Prove $\frac{1}{2a+2bc+1} + \frac{1}{2b+2ca+1} + \frac{1}{2c+2ab+1} \ge 1$

If none of the terms $a+bc$, $b+ca$, and $c+ab$ is greater than one, then each summand of the LHS is at least $\frac{1}{3}$, and thus the inequality holds. It remains to show the inequality also holds when at least one of $a+bc$, $b+ca$, or $c+ab$ is strictly greater than one.
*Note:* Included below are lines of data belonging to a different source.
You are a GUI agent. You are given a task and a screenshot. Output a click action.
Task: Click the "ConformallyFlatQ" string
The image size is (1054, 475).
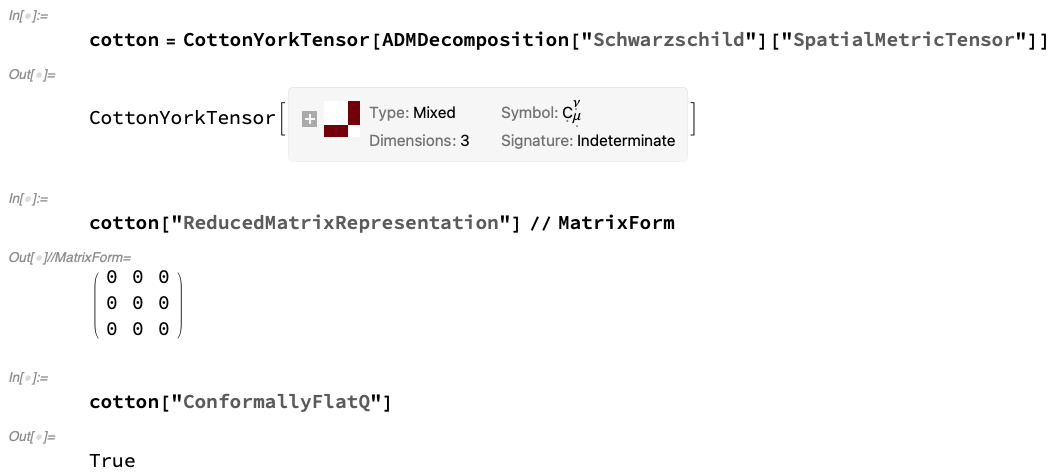click(277, 402)
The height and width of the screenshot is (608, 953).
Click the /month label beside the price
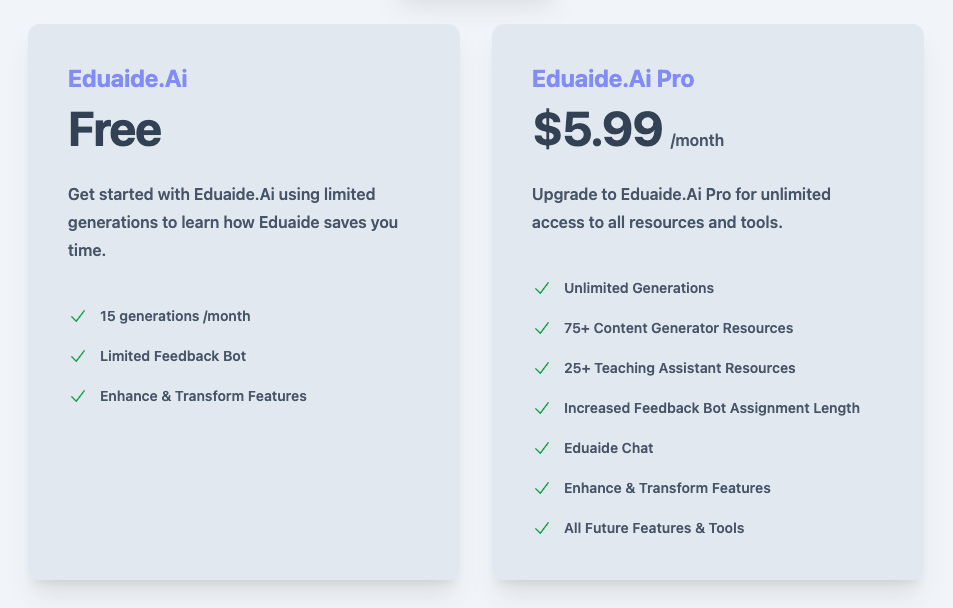(x=697, y=141)
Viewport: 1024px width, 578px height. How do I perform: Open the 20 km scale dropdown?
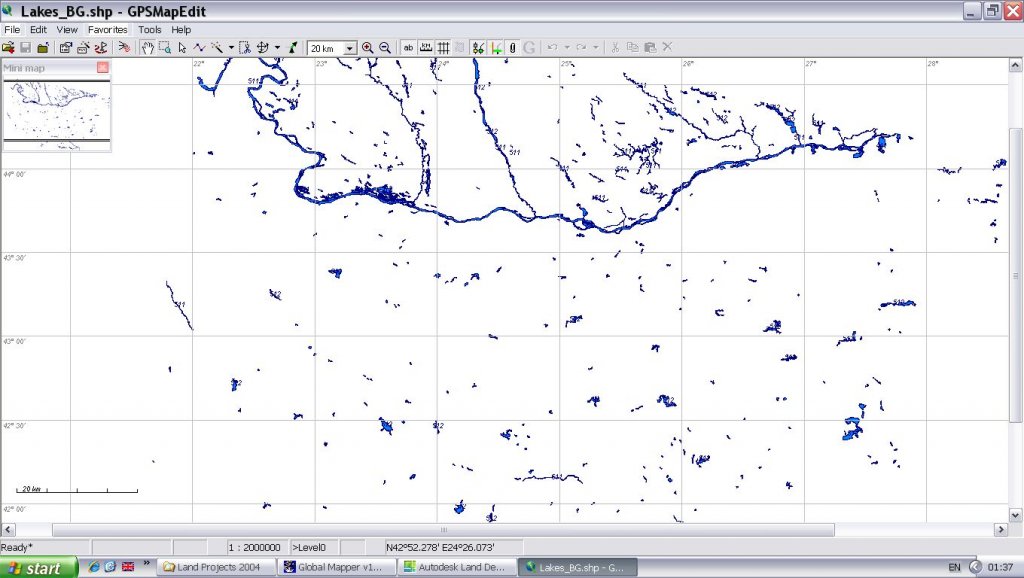(350, 48)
WOLOG, suppose that $c+ab>1$. Since $c=\frac{1-ab}{a+b}$, we must have $a+b<1$. Furthermore, from Cauchy-Schwarz inequality we have $$\frac{1}{2a+2bc+1}+\frac{1}{2b+2ca+1}\geq \frac{4}{2a+2bc+1+2b+2ca+1}\\=\frac{2}{2+a+b-ab}.$$ Therefore, it suffices to show that$$\frac{2}{2+a+b-ab}+\frac{1}{2c+2ab+1} = \frac{2}{2+a+b-ab}+\frac{a+b}{2+a+b-2ab+2ab(a+b)}\\ \geq 1, $$ holds for all $a+b<1$. We have $$A:=\frac{2}{2+a+b-ab}+\frac{a+b}{2+a+b-2ab+2ab(a+b)}\\=\frac{4+4(a+b)-4ab+3ab(a+b)+(a+b)^2}{(2+a+b-ab)(2+a+b-2ab+2ab(a+b))}.$$ For compactness we can let $s=a+b$ and $p=ab$ and obtain $$A=\frac{4+4s-4p+3sp+s^2}{(2+s-p)(2+s-2p+2sp)}\\=\frac{4+4s-4p+3sp+s^2}{4+4s-6p+3sp+s^2+2s^2p-2p^2+2sp^2}.$$ Hence, we need to show that $$2p\geq 2s^2p-2p^2+2sp^2,$$ which is equivalent to $$2p(1-s)(1+p+s)\geq 0.$$ This inequality is valid because by assumption $s<1$. Equation cannot hold in the last case, since we need to have $p=0$ which implies $a$ or $b$ is zero, but the Cauchy-Schwarz we applied above cannot hold for these values considering $a+b<1$. The only remaining possibility for having equation is in the first case where we should have $a+bc=b+ca=a+bc=1$ which reduces to $(a,b,c)\in\{(0,1,1),(1,0,1),(1,1,0)\}$.